02. The Wicked Witch (1976)
This episode is infamous, but no one ever talks about the thousands of kids who did not have nightmares.
The Wicked Witch, played by Margaret Hamilton of The Wizard of Oz, loses her broomstick in a wind storm and tracks it to Sesame Street. The Witch keeps demanding her broom back, but she never says please.
The episode was supposed to teach children two things: the value of manners, and appropriate reactions to fear. But hundreds of little ones were left in abject terror, judging by the letters that came pouring in.
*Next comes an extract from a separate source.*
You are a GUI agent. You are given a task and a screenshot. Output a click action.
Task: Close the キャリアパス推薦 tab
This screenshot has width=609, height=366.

It was pulled from circulation and disappeared for decades before resurfacing on Reddit and YouTube.
So how does it hold up 45 years later? Well, my toddler thought Margaret Hamilton was a hoot, and as a bonus, the episode also contains a classic sketch with Grover and his blue nemesis Mr. Johnson. If nobody in your household is nightmare prone, then have some retro fun with the Wicked Witch on Sesame Street. But know that showing this to a small child does carry that bit of risk — the possibility of tricks instead of treats.
01. Count von Count’s Mesmerizing Debut (1972)
Count von Count’s first appearance was also the spookiest, as writer Norman Stiles and performer Jerry Nelson created a God-like monstrosity who would bring the denizens of Sesame Street to their one! two! two knees! The Count’s arithmomania — his compulsion for counting — mimicked the vampires of European myth, but it’s his early ability to hypnotize that left Bert and Ernie speechless.
The Count shows no regard for property or puppets, mesmerizing Bert and doing exactly as he pleases to enumerate Ernie’s blocks. The flashes of lightning are a thrilling touch, and we hear an especially malicious take on the Count’s later cackle. It’s so fun, you can just about understand why Sesame Street residents let him do whatever he wants — not that they have a choice.